Dokter Jenius Bastian Bab 1715

Baca Bab 1715 dari novel Dokter Jenius Bastian menceritakan seorang laki – laki memiliki keahlian dalam bidang medis yang sangat luar biasa.

Bab 1715

“Saya ingat Anda mengatakan bahwa sepotong jimat adalah 100 juta dolar AS? Li Zhengxi, beri tahu saya berapa banyak yang Anda inginkan, dan saya akan menggambarnya untuk Anda sekarang.”

Bastian tersenyum dan berkata, “Saya tidak ingin seratus juta, beri saya seratus ribu yuan untuk jimat.”

mendengus!

Li Zhengxi mendengus dingin dan berkata, “Aku tidak punya waktu untuk berbicara denganmu.”

“Tuan Xu, anak ini jelas main-main, Anda harus menyingkirkannya.”

“Dalam kasus keterlambatan dalam perawatan Xu Lao …”

Sebelum Li Zhengxi selesai berbicara, Bastian berkata, “Bukan aku yang menunda pengobatan, tapi kamu.”

“Karena kamu mengenakan jubah Tao dan berpura-pura menjadi pendeta Tao, bisakah kamu lebih serius?”

“Pendeta Tao mana yang pernah Anda lihat berlatih dengan Buddha Nanmu Amitabha?”

Tiba-tiba, pupil Li Zhengxi menyusut tajam.

Suaraku sangat kecil, bagaimana dia mendengarnya?

Bastian melanjutkan: “Selain meminta biaya konsultasi yang besar dan berpura-pura menjadi pendeta Tao, kamu masih memiliki kekurangan.”

“Kamu masuk ke ruang kerja dan menemukan kotak kayu itu. Paman Xu bertanya apa yang ada di dalam kotak kayu itu. Tanpa ragu-ragu, kamu menjawab bahwa ada gambar di dalam kotak kayu itu.”

“Saya mau tanya, kotak kayunya belum dibuka, kok bisa tahu ada lukisan di dalamnya?”

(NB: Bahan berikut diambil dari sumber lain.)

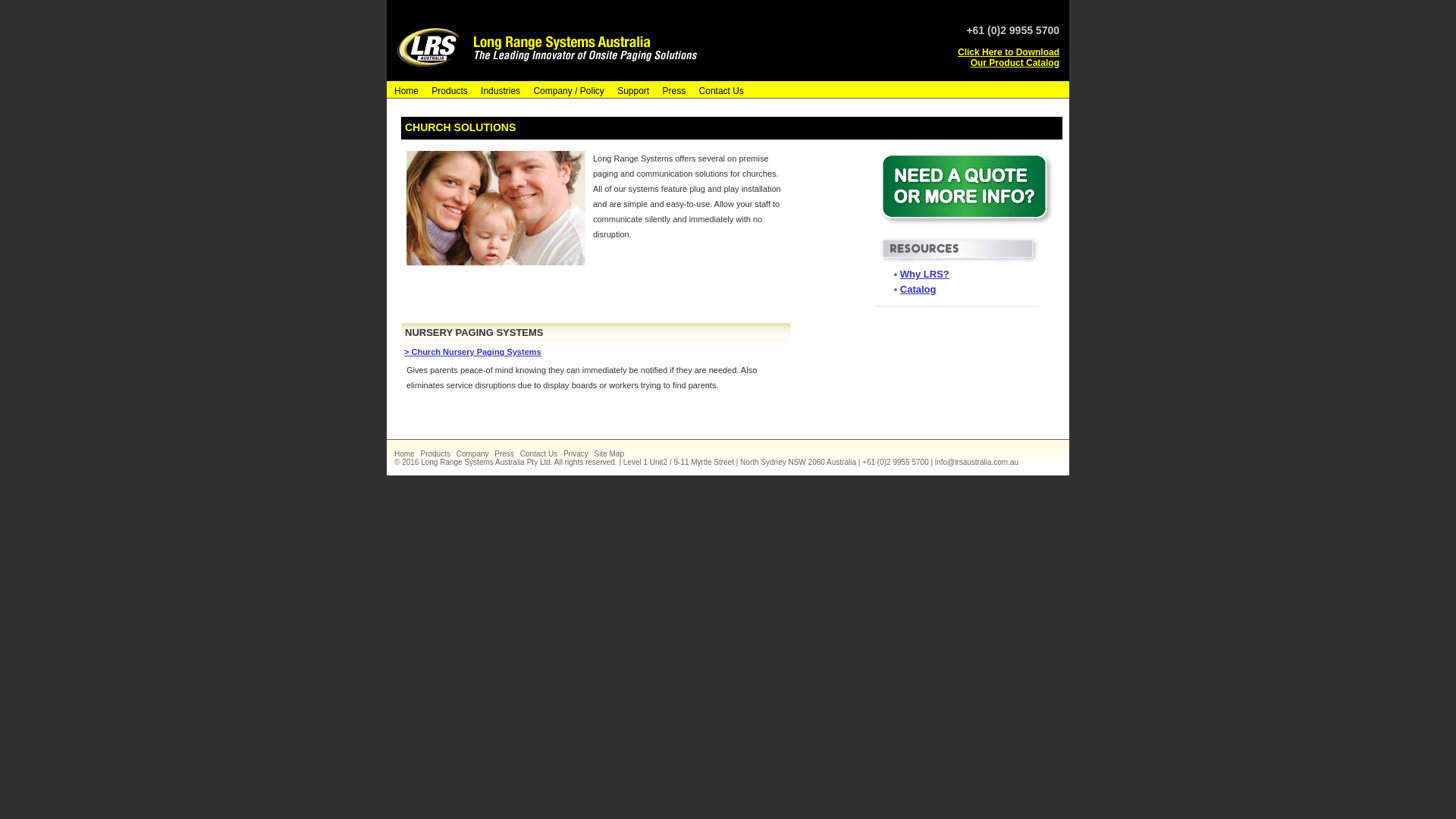 This screenshot has width=1456, height=819. Describe the element at coordinates (541, 452) in the screenshot. I see `'Contact Us'` at that location.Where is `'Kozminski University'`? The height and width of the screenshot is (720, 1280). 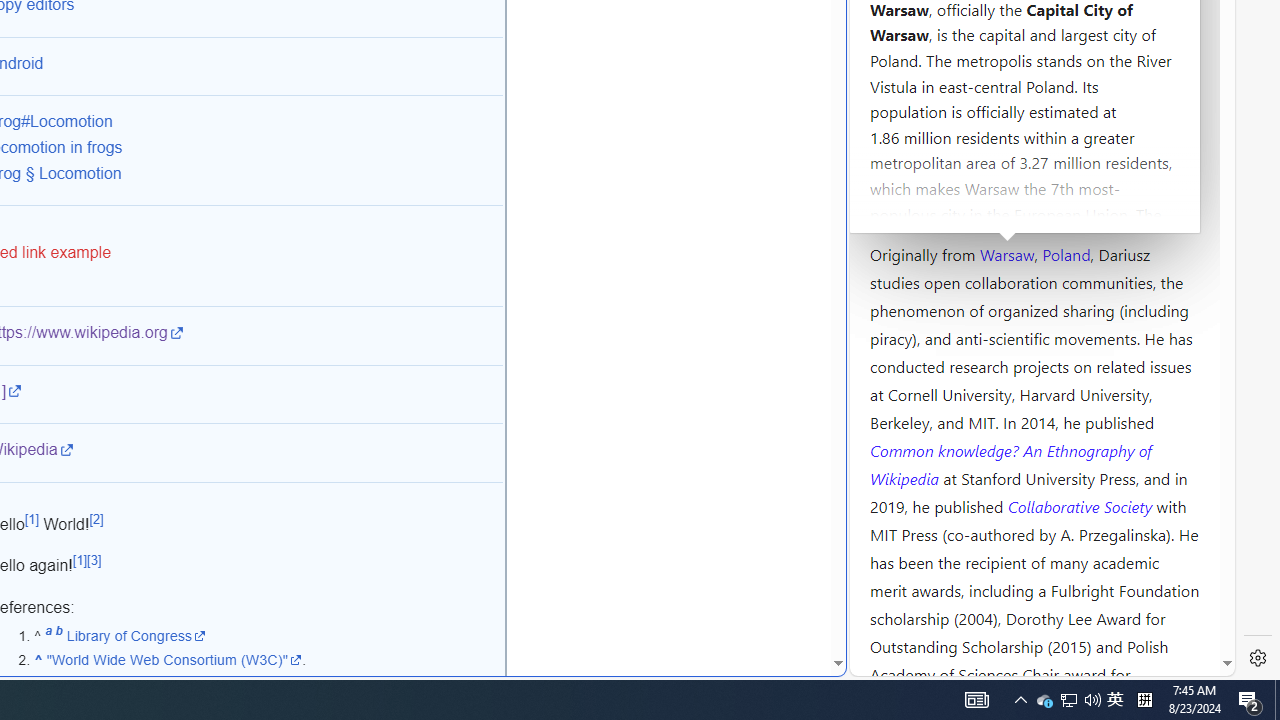
'Kozminski University' is located at coordinates (1034, 135).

Li Zhengxi terus berdebat: “Itu karena saya melihat Lao Xu menaruh lukisan di dalam kotak kayu belum lama ini.”

Bastian berkata, “Bahkan jika apa yang kamu katakan itu benar, jadi kamu tidak datang langsung ke ruang kerja untuk menemukan kotak kayu ini, tetapi pergi keluar masuk vila, dan akhirnya datang ke sini?”

Li Zhengxi berkata: “Awalnya saya tidak tahu, apa yang saya cari ada di dalam kotak kayu ini.”

“Jika saya mengetahuinya, maka saya tidak perlu menghabiskan begitu banyak usaha.”

“Setelah mencari begitu lama, aku lelah.”

Bastian sedikit mengangguk: “Argumen ini hampir tidak masuk akal. Oke, izinkan saya berbicara tentang kelemahan berikutnya.”